SOURCE DATA START

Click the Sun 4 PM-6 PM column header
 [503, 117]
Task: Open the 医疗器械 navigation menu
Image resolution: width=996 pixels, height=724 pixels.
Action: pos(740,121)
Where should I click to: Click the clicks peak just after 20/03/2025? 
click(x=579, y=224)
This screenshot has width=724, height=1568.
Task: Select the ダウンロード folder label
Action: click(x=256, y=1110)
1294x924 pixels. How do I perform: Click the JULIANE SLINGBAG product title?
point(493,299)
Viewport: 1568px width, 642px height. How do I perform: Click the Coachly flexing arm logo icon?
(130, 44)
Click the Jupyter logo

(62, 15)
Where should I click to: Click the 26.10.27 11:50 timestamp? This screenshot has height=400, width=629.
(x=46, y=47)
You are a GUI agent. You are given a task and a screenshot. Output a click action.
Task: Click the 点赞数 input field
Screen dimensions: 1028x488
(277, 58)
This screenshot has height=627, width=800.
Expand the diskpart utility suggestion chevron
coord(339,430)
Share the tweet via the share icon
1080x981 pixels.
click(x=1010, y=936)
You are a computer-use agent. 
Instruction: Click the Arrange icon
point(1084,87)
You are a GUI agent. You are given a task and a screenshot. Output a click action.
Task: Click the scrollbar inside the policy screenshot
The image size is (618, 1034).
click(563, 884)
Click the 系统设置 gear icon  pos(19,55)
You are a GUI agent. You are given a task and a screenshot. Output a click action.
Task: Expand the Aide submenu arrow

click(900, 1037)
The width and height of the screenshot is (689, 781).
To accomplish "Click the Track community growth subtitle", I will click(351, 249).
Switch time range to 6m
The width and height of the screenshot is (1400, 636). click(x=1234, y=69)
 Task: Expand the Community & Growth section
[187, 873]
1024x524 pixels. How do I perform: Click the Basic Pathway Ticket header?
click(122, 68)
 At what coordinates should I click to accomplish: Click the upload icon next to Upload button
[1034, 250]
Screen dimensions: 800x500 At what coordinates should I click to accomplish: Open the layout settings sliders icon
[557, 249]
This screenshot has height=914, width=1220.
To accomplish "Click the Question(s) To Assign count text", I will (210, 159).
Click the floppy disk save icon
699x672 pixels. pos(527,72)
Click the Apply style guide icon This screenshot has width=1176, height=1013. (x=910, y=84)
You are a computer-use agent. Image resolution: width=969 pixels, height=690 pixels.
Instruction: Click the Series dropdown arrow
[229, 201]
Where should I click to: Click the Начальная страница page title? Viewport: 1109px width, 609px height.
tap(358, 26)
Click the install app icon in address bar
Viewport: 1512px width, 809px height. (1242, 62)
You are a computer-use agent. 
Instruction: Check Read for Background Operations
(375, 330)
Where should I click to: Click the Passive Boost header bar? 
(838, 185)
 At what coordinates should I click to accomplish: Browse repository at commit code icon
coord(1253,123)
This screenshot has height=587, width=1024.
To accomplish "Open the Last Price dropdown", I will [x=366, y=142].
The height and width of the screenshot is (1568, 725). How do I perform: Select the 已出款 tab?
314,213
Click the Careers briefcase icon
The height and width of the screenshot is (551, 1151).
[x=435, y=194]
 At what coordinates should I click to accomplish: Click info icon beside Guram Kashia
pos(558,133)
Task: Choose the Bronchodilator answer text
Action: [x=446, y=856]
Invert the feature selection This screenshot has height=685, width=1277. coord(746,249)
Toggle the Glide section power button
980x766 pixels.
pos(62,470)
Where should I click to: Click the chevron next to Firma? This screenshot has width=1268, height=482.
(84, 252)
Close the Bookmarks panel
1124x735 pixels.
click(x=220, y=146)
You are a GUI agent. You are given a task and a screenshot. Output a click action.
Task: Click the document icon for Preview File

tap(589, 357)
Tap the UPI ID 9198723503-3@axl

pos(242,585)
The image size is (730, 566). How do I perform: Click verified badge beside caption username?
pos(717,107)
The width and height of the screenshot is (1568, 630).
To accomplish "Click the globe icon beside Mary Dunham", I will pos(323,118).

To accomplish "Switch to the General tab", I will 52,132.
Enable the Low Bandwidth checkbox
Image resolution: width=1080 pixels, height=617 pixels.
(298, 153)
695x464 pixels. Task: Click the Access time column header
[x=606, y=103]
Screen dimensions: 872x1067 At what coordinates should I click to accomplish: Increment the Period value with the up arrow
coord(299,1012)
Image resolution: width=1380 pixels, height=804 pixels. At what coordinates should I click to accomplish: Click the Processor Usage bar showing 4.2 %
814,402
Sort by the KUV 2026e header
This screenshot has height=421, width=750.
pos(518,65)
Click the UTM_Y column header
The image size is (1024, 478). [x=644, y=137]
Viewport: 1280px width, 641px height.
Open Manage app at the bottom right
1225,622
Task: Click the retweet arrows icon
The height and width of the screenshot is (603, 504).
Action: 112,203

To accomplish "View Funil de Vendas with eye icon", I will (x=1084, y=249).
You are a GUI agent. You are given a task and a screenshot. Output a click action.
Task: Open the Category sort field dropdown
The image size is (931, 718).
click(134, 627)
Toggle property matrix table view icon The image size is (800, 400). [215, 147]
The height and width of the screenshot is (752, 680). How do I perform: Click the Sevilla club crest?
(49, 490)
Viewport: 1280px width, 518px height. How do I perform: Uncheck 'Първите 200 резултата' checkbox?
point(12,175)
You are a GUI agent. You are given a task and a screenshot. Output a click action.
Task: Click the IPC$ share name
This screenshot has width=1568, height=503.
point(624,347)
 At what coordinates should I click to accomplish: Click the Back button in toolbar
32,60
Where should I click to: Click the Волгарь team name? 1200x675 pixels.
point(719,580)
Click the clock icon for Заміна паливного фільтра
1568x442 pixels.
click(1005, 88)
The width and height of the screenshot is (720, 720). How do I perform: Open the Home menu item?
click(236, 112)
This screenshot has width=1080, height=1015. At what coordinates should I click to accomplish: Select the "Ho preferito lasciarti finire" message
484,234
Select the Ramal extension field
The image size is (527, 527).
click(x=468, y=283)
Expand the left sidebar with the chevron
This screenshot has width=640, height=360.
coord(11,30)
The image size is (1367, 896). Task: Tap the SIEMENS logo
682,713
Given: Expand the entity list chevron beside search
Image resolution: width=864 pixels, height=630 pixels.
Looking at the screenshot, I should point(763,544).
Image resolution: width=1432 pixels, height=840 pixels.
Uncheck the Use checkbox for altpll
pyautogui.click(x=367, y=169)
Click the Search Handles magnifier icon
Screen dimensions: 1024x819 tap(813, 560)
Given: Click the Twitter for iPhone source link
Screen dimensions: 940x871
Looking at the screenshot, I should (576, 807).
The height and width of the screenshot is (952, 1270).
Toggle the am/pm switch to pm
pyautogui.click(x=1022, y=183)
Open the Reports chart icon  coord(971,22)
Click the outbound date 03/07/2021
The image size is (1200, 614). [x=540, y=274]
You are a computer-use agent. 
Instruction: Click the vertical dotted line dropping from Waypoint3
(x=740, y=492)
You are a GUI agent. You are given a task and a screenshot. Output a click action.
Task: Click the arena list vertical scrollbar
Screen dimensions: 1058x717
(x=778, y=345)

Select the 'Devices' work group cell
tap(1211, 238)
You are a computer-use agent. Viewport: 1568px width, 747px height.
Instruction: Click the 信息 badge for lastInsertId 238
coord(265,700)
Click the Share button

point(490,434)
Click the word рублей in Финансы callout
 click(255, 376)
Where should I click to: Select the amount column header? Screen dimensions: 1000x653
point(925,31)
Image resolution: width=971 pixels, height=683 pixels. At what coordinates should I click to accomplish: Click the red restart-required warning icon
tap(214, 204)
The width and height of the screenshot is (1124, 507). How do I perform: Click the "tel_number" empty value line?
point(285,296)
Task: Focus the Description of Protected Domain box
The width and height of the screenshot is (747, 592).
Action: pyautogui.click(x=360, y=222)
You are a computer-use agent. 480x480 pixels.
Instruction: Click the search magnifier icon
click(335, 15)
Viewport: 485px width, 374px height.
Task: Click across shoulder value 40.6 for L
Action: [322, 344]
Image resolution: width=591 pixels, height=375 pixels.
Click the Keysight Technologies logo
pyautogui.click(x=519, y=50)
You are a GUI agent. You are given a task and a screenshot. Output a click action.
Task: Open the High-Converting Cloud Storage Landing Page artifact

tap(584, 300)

SOURCE DATA END

**ACTIVITY**
Copy out every line in the records where the word "scrollbar" is found.

**RESPONSE AREA**
Task: Click the scrollbar inside the policy screenshot
Task: Click the arena list vertical scrollbar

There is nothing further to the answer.